_EXERCISE DIRECTIONS_
Using the listing below, copy exactly the lines from the one containing "Where should I click to: Click the Common" to the one containing "Screen dimensions: 587x396", both lines included, and no others.

DATA FOR REVIEW Start Marker

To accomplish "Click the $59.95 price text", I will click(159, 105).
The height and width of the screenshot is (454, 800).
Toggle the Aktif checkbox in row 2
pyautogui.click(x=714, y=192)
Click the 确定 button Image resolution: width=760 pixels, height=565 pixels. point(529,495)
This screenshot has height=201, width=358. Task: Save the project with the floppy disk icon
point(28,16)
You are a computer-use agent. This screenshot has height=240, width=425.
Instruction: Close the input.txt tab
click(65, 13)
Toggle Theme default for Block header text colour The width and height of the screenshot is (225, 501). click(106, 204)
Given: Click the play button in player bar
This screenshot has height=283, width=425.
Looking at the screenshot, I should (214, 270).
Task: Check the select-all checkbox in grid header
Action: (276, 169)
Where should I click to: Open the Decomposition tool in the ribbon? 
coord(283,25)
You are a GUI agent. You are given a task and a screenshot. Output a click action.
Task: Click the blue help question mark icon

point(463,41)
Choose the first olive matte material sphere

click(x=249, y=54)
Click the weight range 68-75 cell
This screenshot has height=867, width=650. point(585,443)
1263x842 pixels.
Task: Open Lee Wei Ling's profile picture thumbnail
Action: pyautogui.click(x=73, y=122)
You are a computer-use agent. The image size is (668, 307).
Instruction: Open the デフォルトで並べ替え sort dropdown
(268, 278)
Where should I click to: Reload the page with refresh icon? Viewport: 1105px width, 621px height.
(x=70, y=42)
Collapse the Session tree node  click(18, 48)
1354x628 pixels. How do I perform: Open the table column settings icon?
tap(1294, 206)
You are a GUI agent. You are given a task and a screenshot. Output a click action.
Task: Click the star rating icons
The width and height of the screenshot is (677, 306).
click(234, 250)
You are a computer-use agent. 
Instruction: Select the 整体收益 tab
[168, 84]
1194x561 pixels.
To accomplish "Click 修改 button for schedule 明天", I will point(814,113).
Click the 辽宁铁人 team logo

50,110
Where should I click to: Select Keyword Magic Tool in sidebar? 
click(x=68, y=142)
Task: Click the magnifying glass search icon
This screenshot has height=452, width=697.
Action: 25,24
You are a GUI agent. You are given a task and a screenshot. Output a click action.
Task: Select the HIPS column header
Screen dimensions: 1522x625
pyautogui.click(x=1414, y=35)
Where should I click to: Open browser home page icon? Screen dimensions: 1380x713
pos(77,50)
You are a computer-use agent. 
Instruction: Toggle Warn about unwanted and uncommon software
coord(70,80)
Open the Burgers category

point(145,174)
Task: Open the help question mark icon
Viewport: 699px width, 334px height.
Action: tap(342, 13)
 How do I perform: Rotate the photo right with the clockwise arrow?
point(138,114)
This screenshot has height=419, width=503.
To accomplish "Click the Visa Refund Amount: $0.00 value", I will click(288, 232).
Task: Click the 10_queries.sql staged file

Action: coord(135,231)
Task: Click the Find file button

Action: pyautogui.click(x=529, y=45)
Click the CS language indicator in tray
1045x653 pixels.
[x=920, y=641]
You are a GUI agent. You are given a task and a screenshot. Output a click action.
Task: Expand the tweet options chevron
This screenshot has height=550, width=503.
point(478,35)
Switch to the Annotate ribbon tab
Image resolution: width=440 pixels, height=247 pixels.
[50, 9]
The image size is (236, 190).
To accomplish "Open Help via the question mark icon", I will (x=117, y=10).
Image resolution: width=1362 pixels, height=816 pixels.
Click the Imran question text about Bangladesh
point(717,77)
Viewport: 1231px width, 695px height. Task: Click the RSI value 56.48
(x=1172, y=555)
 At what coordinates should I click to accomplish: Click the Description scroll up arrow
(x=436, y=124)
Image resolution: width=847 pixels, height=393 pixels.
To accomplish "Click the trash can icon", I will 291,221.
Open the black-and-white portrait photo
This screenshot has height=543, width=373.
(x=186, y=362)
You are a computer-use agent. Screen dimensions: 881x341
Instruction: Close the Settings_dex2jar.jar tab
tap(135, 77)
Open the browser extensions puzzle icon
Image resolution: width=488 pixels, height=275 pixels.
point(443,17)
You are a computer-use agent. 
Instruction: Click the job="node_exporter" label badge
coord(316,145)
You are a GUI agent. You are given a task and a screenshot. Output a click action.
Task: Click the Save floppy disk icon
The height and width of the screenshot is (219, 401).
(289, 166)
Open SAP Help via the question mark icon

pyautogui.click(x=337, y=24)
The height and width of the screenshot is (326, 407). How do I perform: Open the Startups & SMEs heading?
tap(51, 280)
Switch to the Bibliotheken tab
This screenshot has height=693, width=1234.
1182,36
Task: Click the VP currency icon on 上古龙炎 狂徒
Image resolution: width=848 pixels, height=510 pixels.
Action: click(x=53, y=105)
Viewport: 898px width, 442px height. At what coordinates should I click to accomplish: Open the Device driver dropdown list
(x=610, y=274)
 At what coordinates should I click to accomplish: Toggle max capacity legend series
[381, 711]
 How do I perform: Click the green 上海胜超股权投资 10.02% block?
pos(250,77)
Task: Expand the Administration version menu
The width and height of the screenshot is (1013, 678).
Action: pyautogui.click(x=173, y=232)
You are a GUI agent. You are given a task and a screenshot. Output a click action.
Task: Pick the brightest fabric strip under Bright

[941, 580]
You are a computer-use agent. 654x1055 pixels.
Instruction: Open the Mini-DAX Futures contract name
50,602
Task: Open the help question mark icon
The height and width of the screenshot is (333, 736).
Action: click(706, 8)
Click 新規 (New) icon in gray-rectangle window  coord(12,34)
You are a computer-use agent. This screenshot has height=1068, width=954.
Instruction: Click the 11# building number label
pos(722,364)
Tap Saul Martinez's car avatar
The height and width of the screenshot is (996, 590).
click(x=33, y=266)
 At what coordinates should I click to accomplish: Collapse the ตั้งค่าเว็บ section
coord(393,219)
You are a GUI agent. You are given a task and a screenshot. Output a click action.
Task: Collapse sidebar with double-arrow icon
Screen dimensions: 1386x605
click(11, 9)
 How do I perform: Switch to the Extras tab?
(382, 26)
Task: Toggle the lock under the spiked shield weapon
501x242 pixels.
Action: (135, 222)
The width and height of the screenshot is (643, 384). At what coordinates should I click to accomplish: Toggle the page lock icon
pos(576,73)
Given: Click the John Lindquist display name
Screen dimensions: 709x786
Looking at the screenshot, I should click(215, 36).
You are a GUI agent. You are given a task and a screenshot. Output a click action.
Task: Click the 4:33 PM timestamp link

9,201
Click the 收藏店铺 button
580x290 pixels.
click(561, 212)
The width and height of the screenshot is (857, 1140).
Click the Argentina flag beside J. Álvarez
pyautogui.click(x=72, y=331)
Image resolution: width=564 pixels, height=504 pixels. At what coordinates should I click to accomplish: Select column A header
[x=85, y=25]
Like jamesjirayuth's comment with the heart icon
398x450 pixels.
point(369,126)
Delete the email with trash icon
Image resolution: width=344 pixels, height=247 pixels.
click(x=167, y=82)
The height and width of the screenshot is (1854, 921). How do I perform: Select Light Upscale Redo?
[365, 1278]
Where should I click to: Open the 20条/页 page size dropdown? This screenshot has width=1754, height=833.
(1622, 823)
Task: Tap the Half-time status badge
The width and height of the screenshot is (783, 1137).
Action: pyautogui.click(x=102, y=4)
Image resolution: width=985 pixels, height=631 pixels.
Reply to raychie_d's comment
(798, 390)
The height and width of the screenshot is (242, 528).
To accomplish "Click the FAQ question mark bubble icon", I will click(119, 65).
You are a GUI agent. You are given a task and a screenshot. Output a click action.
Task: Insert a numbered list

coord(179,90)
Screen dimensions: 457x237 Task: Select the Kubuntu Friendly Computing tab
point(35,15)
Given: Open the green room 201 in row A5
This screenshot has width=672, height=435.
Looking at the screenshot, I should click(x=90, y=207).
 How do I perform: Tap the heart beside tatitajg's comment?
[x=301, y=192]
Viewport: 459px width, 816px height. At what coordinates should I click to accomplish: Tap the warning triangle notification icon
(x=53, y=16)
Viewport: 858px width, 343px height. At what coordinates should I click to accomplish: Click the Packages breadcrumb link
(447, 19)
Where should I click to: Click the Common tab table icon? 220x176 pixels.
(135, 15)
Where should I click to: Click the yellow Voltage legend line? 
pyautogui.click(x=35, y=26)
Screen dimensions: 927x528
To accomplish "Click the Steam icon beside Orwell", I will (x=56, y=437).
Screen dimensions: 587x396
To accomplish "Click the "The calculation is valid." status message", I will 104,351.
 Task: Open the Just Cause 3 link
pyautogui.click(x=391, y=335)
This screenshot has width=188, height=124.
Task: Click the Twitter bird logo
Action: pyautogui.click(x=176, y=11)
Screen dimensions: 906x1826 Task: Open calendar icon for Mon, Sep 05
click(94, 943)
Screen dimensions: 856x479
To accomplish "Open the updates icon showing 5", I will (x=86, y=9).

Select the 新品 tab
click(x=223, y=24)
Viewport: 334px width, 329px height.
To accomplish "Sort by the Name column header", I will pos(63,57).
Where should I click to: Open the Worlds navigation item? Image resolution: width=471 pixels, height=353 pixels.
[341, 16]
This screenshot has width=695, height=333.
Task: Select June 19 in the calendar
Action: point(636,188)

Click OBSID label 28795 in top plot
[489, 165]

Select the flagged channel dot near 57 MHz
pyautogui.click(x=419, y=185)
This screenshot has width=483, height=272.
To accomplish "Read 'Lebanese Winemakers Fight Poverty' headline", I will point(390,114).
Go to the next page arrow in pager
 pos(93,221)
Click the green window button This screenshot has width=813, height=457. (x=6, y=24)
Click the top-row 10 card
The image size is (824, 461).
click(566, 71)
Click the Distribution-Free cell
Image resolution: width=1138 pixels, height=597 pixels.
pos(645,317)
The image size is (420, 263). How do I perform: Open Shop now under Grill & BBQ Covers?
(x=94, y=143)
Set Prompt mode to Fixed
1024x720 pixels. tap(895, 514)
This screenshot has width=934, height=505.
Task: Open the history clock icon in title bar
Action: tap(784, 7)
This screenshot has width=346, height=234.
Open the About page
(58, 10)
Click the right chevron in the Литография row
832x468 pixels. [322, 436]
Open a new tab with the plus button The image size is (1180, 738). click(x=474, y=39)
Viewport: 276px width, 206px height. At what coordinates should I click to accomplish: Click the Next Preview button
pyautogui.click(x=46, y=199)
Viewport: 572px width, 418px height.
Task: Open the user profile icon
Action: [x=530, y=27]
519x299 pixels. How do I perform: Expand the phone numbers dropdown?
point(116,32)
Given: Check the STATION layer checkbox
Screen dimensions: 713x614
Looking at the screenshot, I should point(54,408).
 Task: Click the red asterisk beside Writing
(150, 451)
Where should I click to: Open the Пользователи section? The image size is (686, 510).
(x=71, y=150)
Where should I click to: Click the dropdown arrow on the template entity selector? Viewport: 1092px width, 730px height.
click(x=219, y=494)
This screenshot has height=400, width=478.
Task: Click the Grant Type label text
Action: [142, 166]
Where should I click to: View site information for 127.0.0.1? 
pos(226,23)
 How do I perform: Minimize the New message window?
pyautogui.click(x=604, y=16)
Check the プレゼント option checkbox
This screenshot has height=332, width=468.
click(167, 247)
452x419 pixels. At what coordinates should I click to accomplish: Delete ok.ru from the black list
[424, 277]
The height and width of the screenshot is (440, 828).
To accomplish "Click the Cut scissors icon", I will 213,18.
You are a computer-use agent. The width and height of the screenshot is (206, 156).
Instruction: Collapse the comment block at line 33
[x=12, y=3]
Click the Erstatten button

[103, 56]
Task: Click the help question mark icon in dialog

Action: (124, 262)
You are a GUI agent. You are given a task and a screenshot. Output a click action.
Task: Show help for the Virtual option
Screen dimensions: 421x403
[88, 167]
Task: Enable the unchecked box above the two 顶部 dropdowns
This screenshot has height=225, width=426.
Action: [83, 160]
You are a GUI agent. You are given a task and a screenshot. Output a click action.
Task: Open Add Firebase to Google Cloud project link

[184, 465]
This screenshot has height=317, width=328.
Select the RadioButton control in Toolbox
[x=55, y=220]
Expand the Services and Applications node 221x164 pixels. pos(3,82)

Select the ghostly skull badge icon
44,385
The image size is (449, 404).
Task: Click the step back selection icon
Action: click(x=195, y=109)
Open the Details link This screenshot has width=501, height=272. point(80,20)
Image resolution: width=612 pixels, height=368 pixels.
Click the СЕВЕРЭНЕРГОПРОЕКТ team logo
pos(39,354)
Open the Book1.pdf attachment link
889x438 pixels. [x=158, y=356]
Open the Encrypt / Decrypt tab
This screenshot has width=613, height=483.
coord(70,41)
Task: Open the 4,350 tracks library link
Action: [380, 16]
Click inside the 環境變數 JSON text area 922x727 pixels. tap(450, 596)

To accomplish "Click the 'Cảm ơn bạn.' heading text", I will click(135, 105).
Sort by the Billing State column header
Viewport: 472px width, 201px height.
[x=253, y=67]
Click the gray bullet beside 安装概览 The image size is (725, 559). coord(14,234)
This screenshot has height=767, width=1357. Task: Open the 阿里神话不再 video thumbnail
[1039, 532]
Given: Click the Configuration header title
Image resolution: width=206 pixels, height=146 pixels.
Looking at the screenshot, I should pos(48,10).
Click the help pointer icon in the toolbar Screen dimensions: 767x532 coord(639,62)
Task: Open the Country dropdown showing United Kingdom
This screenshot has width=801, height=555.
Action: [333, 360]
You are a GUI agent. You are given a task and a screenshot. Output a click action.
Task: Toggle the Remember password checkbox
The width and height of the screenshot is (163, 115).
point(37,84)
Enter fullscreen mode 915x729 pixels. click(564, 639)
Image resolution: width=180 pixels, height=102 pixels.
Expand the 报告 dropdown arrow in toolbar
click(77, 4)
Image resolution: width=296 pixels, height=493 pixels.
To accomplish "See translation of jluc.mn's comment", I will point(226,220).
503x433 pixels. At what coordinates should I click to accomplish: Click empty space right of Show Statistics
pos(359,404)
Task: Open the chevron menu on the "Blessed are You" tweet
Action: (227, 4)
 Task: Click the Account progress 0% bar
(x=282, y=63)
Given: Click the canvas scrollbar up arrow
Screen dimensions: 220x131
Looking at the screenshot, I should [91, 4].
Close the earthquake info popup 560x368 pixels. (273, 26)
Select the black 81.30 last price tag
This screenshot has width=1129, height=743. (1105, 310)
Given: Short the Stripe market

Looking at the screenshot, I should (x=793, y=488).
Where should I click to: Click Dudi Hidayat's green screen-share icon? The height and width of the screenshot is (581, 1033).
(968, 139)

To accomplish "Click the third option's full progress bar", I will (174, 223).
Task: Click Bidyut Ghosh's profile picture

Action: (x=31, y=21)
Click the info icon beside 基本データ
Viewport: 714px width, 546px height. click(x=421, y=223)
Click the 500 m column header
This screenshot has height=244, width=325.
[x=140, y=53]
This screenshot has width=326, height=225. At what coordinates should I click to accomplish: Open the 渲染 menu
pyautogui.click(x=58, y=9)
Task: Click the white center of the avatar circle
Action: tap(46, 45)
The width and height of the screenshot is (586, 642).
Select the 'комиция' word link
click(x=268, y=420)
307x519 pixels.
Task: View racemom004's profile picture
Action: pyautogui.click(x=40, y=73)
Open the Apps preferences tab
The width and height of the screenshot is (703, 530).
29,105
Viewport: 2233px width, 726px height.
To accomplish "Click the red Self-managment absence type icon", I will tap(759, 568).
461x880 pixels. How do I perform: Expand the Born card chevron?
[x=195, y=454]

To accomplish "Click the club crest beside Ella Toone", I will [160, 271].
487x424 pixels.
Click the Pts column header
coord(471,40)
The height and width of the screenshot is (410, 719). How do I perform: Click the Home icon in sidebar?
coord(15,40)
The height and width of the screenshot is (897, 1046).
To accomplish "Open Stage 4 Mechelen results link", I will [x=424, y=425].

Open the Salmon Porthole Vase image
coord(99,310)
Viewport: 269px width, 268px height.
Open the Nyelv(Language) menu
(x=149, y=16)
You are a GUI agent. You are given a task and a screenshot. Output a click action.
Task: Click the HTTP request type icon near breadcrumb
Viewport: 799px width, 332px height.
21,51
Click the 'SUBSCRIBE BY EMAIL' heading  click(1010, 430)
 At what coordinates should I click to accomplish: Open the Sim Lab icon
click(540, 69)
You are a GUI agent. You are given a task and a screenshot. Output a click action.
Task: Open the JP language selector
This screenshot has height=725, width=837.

DATA FOR REVIEW End Marker

_PROBLEM SOLUTION_
Where should I click to: Click the Common tab table icon? 220x176 pixels.
(135, 15)
Where should I click to: Click the yellow Voltage legend line? 
pyautogui.click(x=35, y=26)
Screen dimensions: 927x528
To accomplish "Click the Steam icon beside Orwell", I will (x=56, y=437).
Screen dimensions: 587x396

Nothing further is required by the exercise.